Complete the following
A - In the passage on LG phone software, what was the maximum number of groups before the 8100?
B - List every number that the passage on LG phone software writes in digits.
C - Retype the stretch of the passage on LG phone software from "Also it is the" through "group file.".

Extract
________________________
I can categorically state that the problem lies at LG. Their software
works that way and they can't be bothered to fix it. Incidentally the
phone software is done in Korea (I got an email from one of their
developers once). They would be unlikely to change anything in shipping
phones since that will break sync software. (More accurately the sync
software will behave as though the limitations are still there). I
believe Brew based software will also have issues but don't know for a fact.
And changing in upcoming phones is also unlikely. If you work backwards
from a phone being available, it is 9 months prior that FCC
certification happens. Go back from that and you can see that it would
probably be around two years from code being changed through to a phone
being in customer hands.
Also it is the LG user interface that causes the problem. The
underlying data storage has no limit on how many group members there
are. There is one file listing each group (max of 10 groups before the
8100, max of 30 afterwards). Each phonebook entry then has a two byte
space saying which group that entry is a member of, indexing into the
group file.
________________________
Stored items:
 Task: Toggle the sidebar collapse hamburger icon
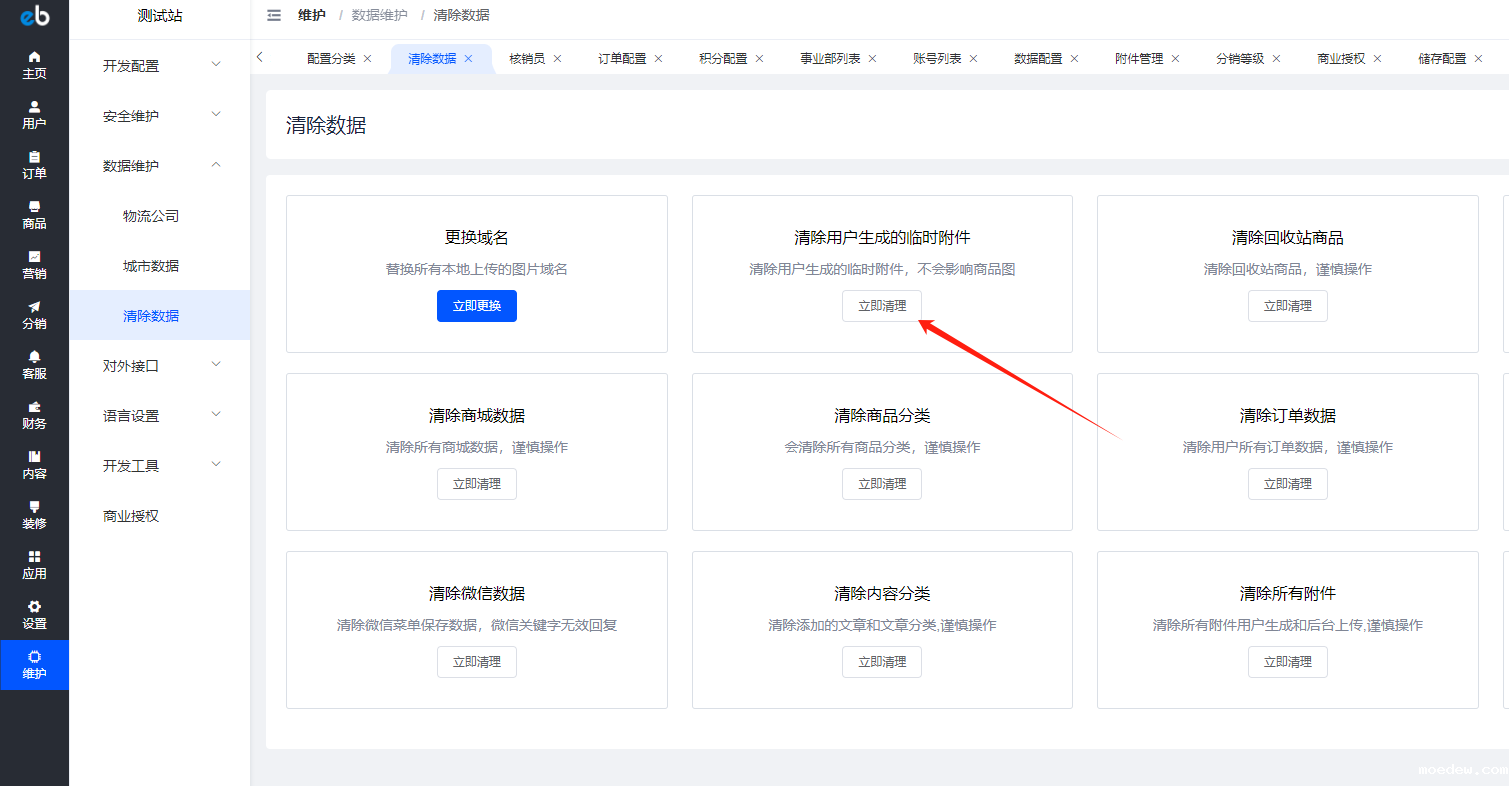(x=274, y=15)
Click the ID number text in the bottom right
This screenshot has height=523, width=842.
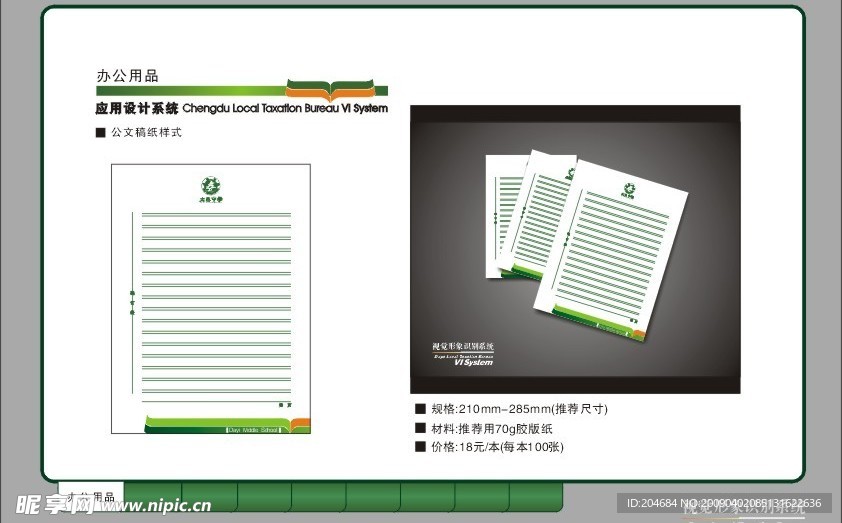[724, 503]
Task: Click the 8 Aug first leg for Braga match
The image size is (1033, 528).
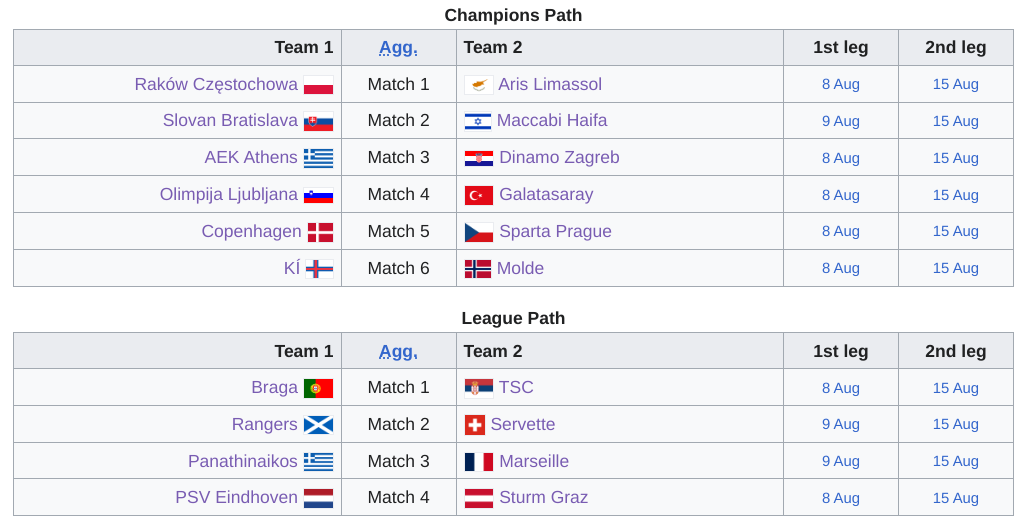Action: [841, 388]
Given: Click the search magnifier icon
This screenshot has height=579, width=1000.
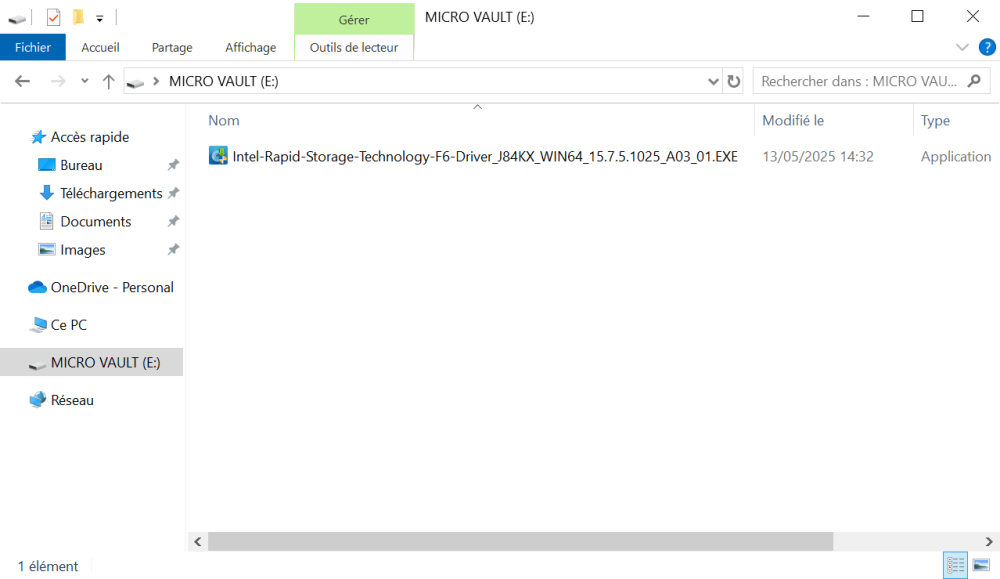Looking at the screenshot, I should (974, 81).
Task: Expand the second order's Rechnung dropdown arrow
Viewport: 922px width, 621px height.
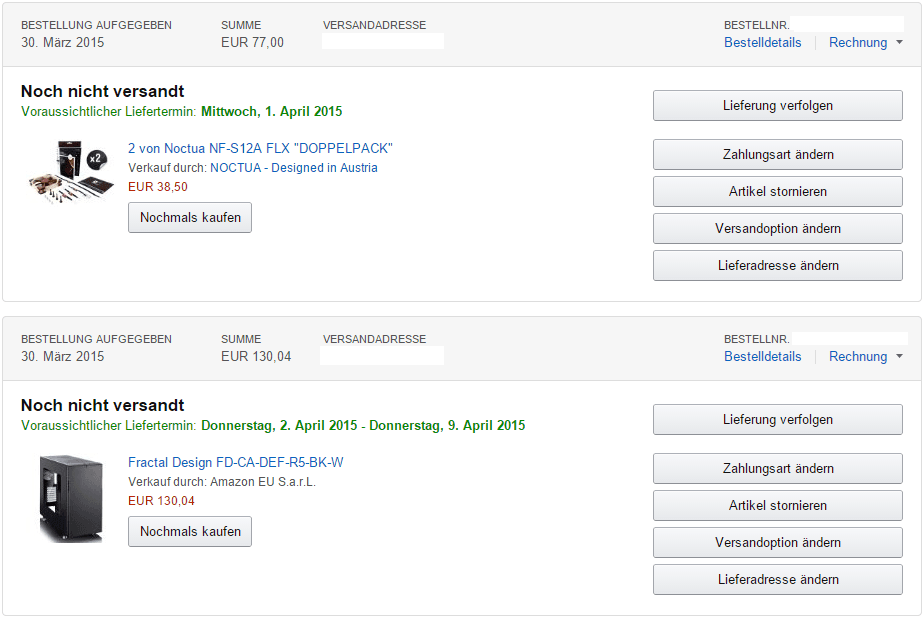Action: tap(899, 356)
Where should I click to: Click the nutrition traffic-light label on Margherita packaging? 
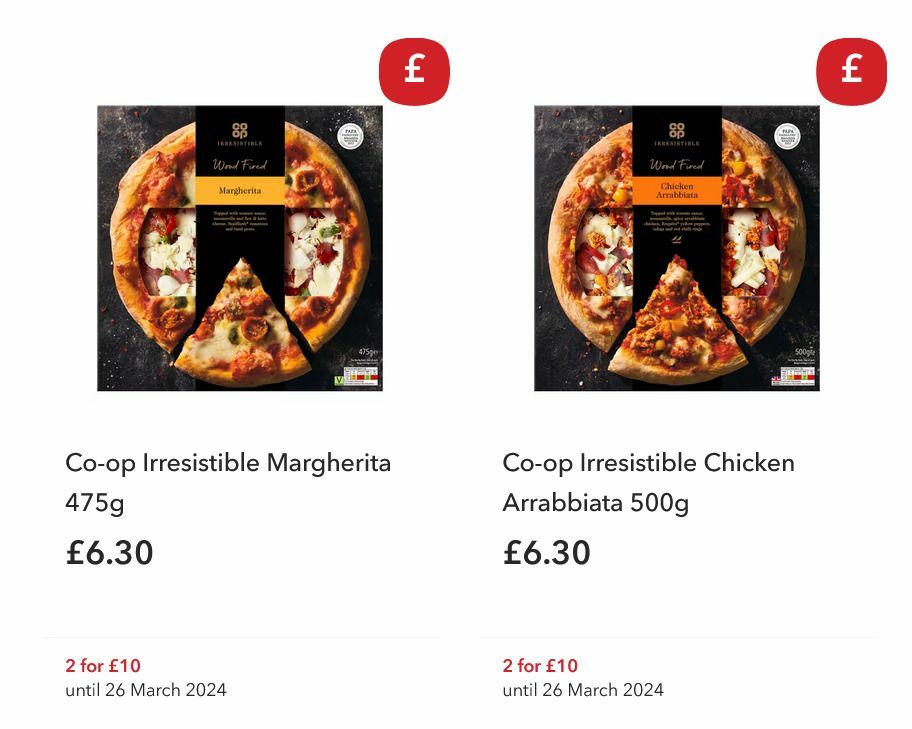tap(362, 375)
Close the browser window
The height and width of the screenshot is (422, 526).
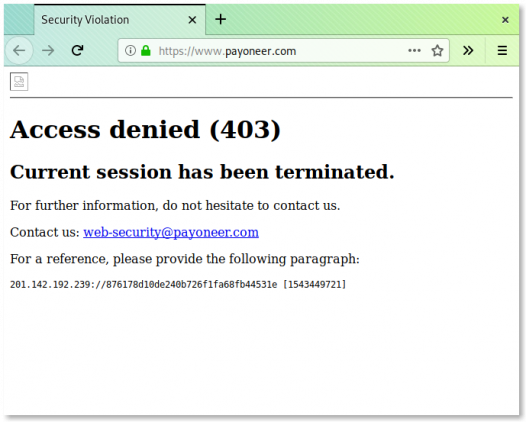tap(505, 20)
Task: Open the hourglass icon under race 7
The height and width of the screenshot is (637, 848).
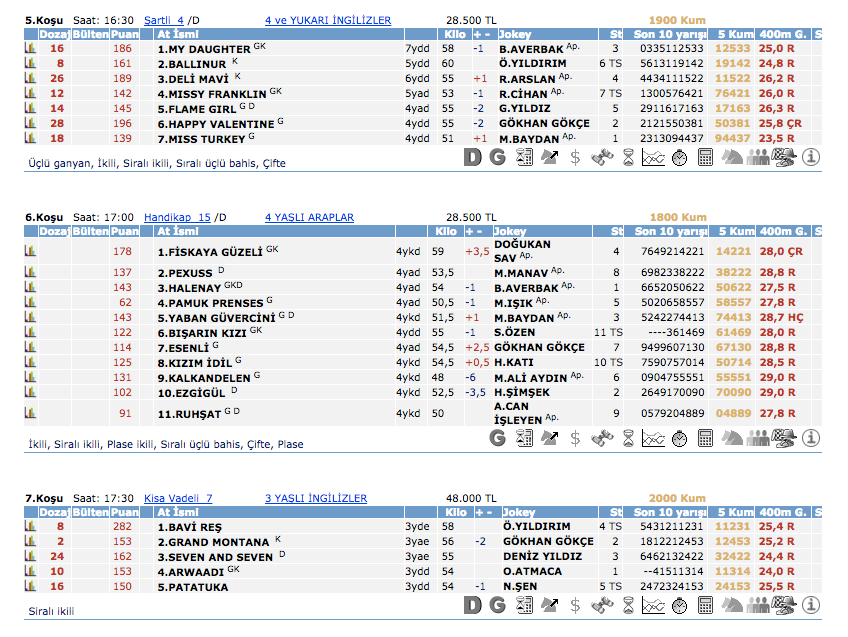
________________________
Solutions to each task
A - A maximum of 10 groups.

B - 9, 10, 8100, 30

C -
Also it is the LG user interface that causes the problem. The
underlying data storage has no limit on how many group members there
are. There is one file listing each group (max of 10 groups before the
8100, max of 30 afterwards). Each phonebook entry then has a two byte
space saying which group that entry is a member of, indexing into the
group file.